━━━━━ MATERIAL PROVIDED ━━━━━
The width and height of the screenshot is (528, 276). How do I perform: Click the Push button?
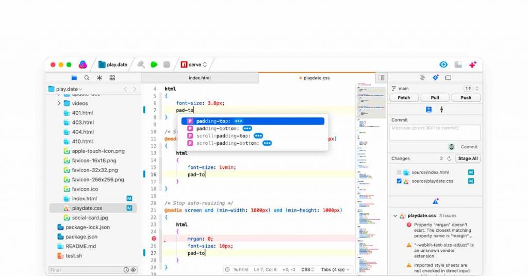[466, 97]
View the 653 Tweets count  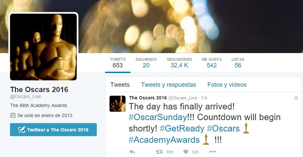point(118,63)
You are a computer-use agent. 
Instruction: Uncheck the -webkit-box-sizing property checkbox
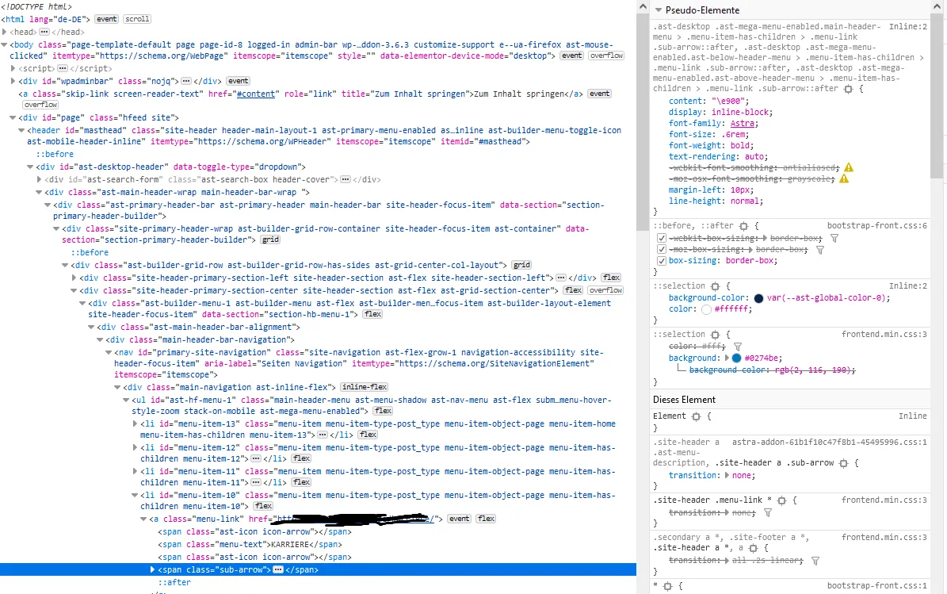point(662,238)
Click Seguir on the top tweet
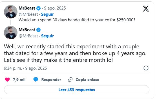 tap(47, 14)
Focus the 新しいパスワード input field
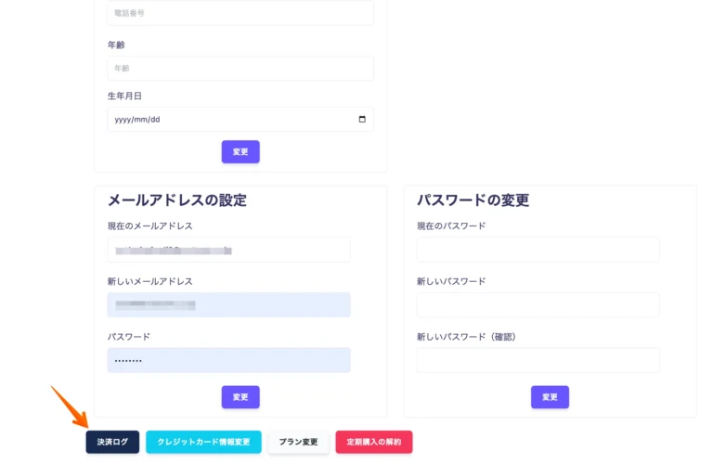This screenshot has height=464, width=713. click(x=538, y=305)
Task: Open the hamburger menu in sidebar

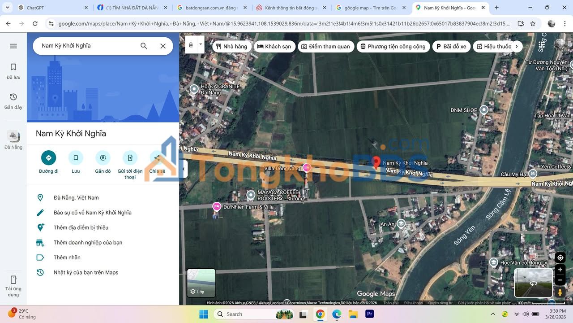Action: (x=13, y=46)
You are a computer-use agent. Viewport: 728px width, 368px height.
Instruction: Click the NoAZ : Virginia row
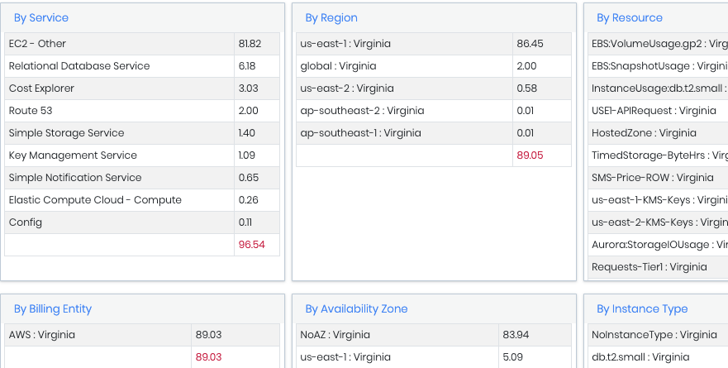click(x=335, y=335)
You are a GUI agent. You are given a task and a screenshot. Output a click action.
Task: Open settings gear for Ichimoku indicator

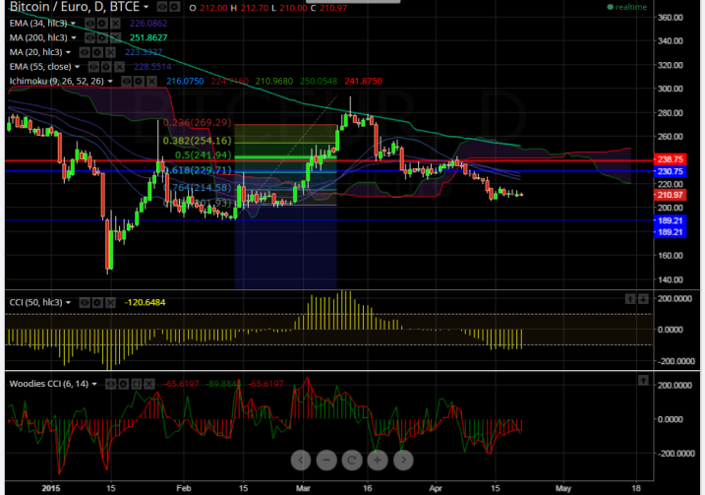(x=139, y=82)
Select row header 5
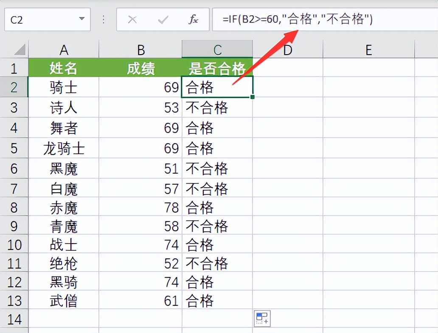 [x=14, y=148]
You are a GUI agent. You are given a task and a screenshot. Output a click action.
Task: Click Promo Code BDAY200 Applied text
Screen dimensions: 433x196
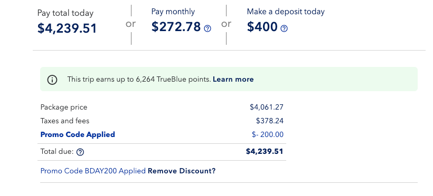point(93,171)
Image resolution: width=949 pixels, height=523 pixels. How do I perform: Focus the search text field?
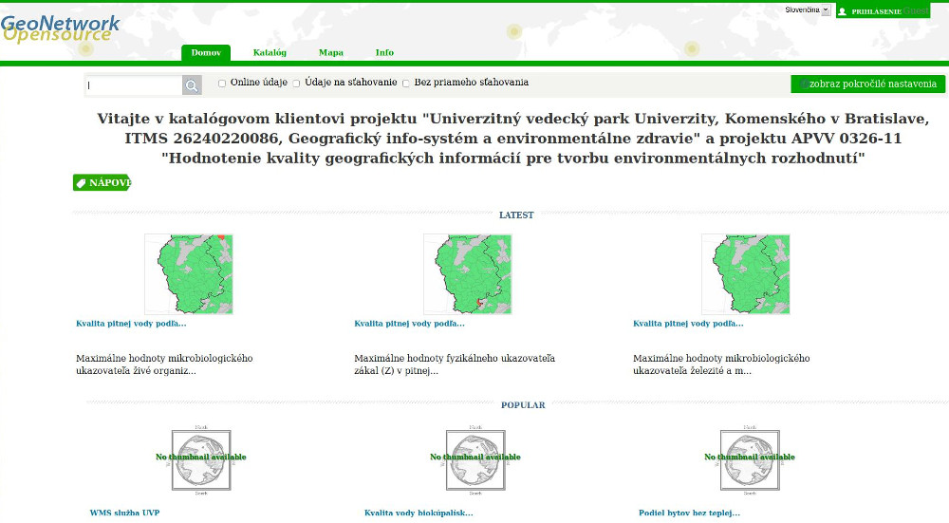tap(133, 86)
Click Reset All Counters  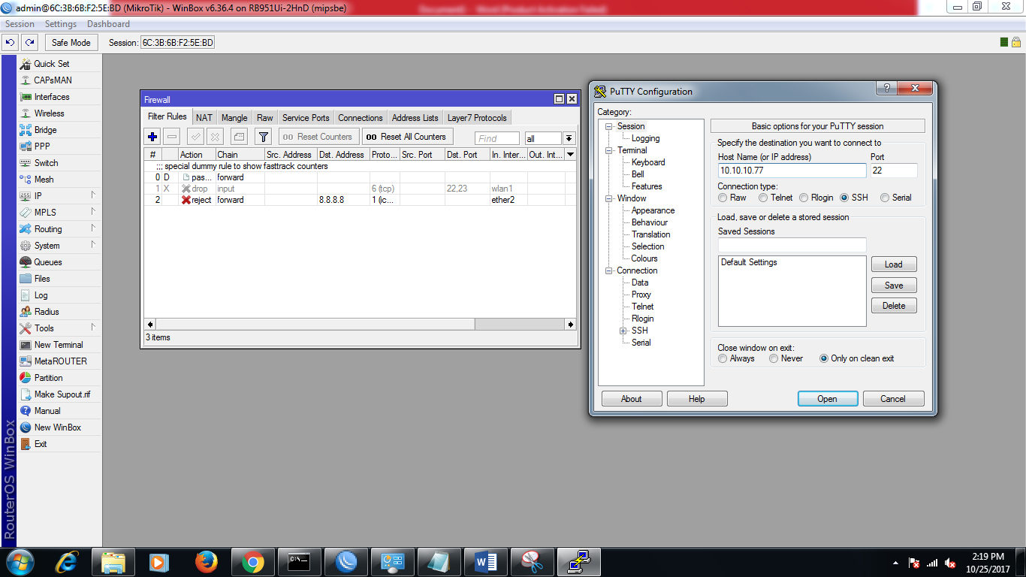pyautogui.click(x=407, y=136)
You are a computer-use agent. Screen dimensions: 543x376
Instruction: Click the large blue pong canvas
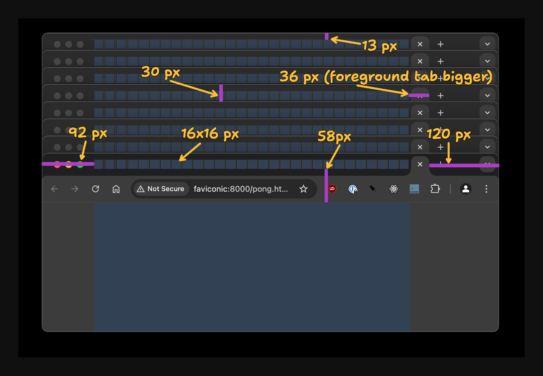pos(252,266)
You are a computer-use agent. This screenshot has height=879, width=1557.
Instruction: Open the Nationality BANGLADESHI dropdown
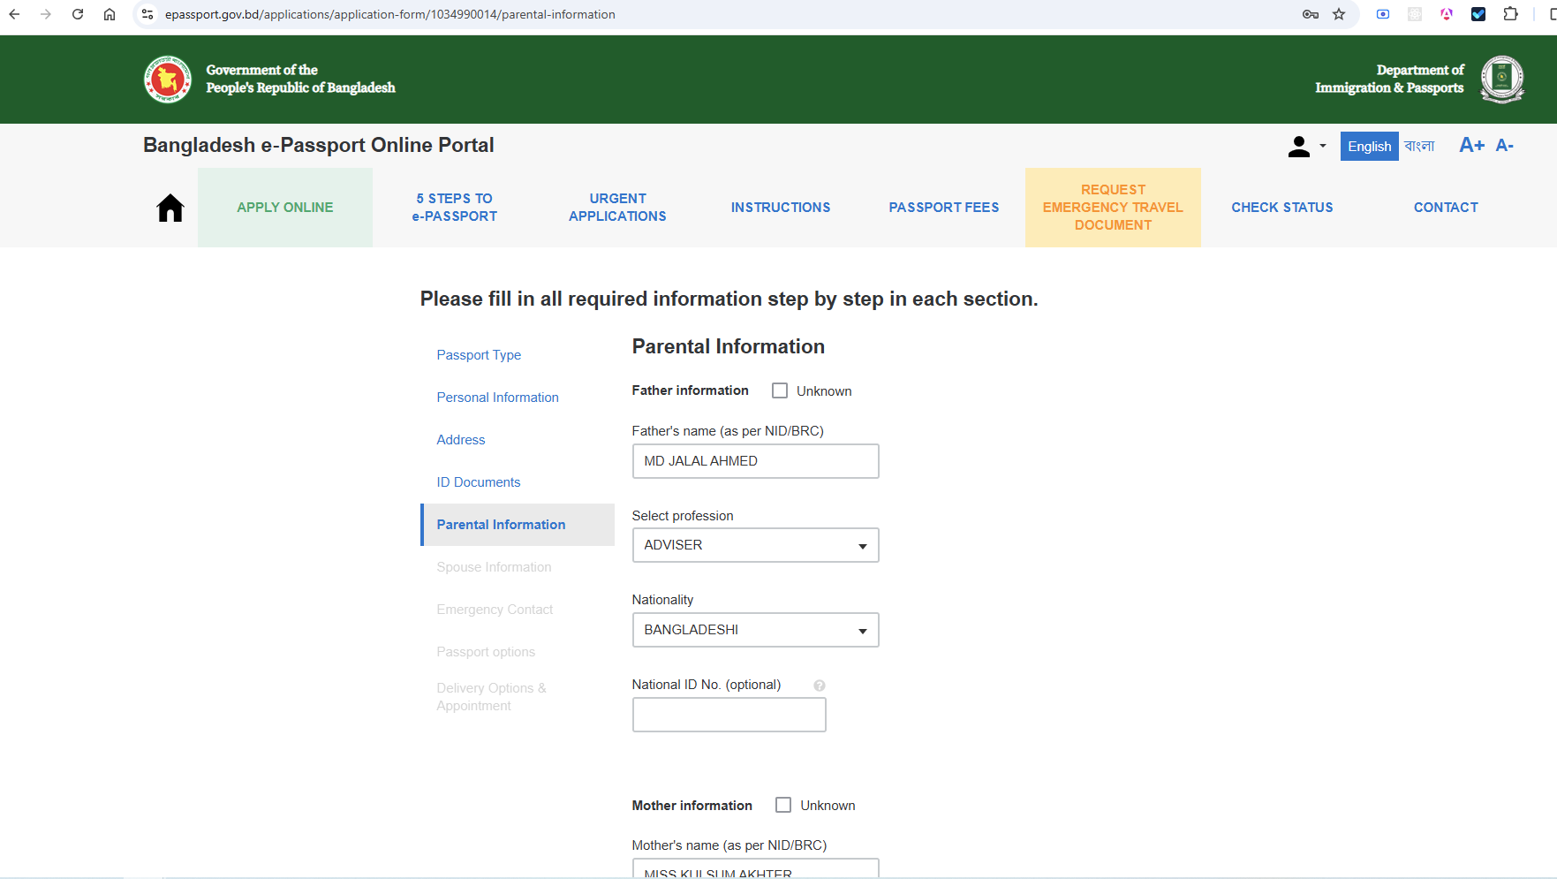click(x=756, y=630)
━━━━━
DIRECTIONS: Your reply should hold only the lines running from the one with "You are a computer-use agent. This" to the end of the data above, set down exactly, pictures omitted.

ANSWER FOR THE TASK:
You are a computer-use agent. This screenshot has height=879, width=1557.
Instruction: Open the Nationality BANGLADESHI dropdown
click(x=756, y=630)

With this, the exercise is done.